This is almost always the case for riders - your ability to pedal fast greatly exceeds your skill at cornering fast. So if you hammer on the straights leading into the turns, you're going to hit those turns with sloppy form and you're going to be much slower through them. It'll drag down your average speed for the whole run, and you'll be more tired for it. Whereas if you focus on your form in the corners and put less effort into pedaling fast in the straights, you will most likely complete that run faster overall, even though your max sprint speed might be lower.


----------



## dryfirecharlie (6 mo ago)

Sorry guys, I didn’t mean to convey that I was worried about riding fast. What I meant was that 20mph seems like it’s fast as hell, and I see folks on YouTube going way faster than that all the time. 

I guess Somebody needs to do some mountain biking videos for the guys like me so we can see what it’s actually like lol. Just some chubby dad in cargo shorts walking half the hills and slow rolling the jumps lol. 


I’m very stiff in the turns, even on big wide sweeping asphalt turns. There’s no way I’d be trying to hit those dudes fast. I have been working on slow speed turns, track stands, and moving my body weight back and forth on my bike just in the yard, but the concept of standing up and leaning the bike over between my legs is just wild to me. I hope that with practice it will come with time. 


Sent from my iPhone using Tapatalk


----------



## Nat (Dec 30, 2003)

dryfirecharlie said:


> I see folks on YouTube going way faster than that all the time.
> 
> I guess Somebody needs to do some mountain biking videos for the guys like me so we can see what it’s actually like lol. Just some chubby dad in cargo shorts walking half the hills and slow rolling the jumps lol.


I've seen a few of those on the YouTube. They often have some super-aggressive heavy metal soundtrack, LOL.


----------



## smashysmashy (Oct 18, 2013)

dryfirecharlie said:


> I guess Somebody needs to do some mountain biking videos for the guys like me so we can see what it’s actually like lol. Just some chubby dad in cargo shorts walking half the hills and slow rolling the jumps lol.


Everything in in mountain bike "pov" videos looks 10 times flatter and 10 times slower than it is in real life.

I recorded one of my rides once and watched it back and was like "I don't remember walking that section slowly... oh, I'm not walking, just just really suck"

haha.


----------



## dryfirecharlie (6 mo ago)

Nat said:


> I've seen a few of those on the YouTube.

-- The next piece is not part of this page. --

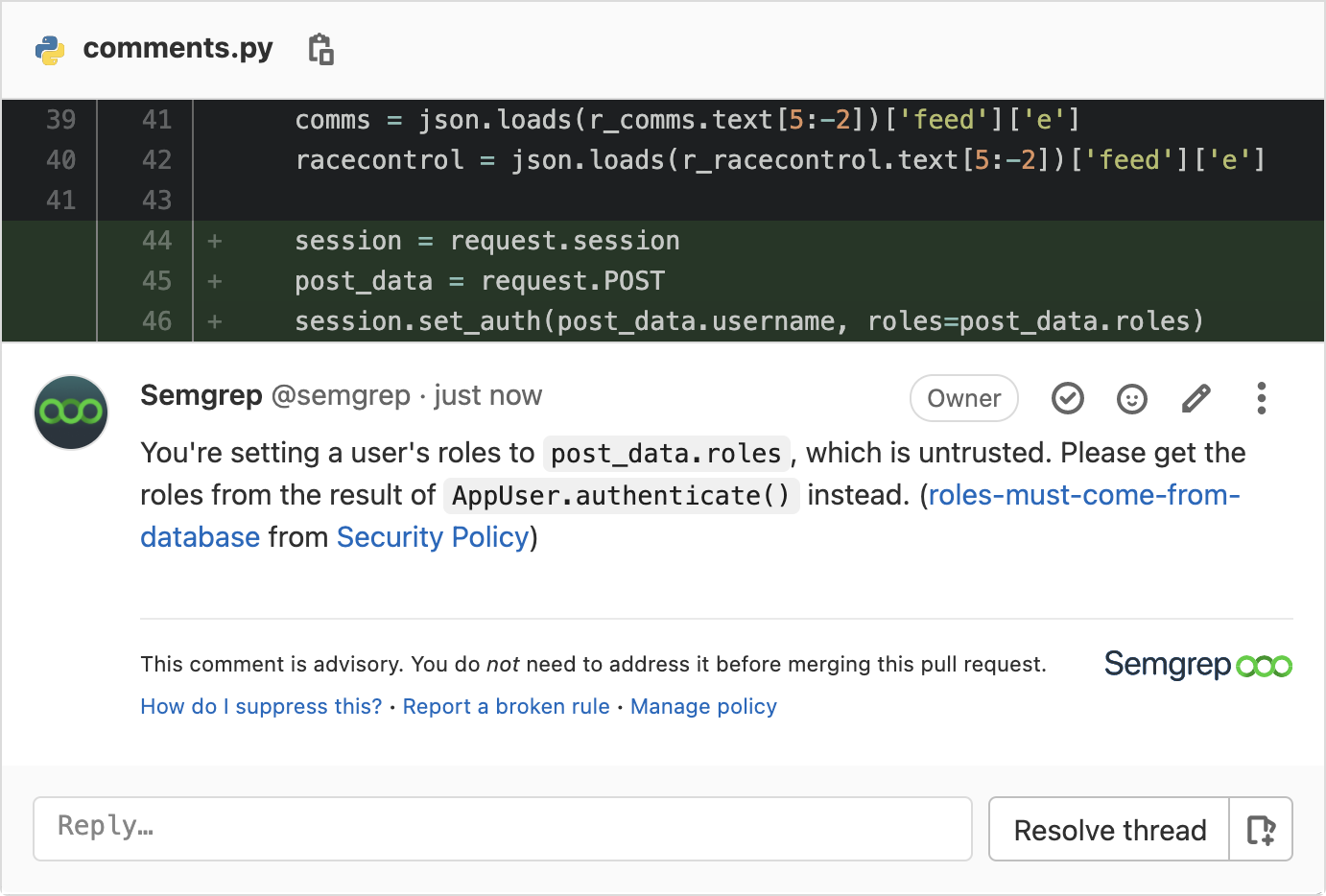Click the Owner badge
Screen dimensions: 1326x896
point(963,398)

They often have some super-aggressive heavy metal soundtrack, LOL.


Dang, I guess someone has beaten me to it. 


Sent from my iPhone using Tapatalk


----------



## Harold (Dec 23, 2003)

Nat said:


> I've seen a few of those on the YouTube. They often have some super-aggressive heavy metal soundtrack, LOL.


sounds like my first few videos....before I realized that I'm a worse video producer than I am a rider (and then my gopro ended up in a drawer).


----------



## Nat (Dec 30, 2003)

smashysmashy said:


> Everything in in mountain bike "pov" videos looks 10 times flatter and 10 times slower than it is in real life.
> 
> I recorded one of my rides once and watched it back and was like "I don't remember walking that section slowly... oh, I'm not walking, just just really suck"
> 
> haha.


The GoPro effect is real. We've recorded some pretty sketchy sections then when we watched it later it was like, "Oh. Cute."


----------



## Taroroot (Nov 6, 2013)

20mph is a good clip, on my road bike i can only sustain that on flats without a strong headwind. On a couple downhill sections of road i top out at right around 40 and thats kinda sketchy. On a MTB with knobby tires, its way less.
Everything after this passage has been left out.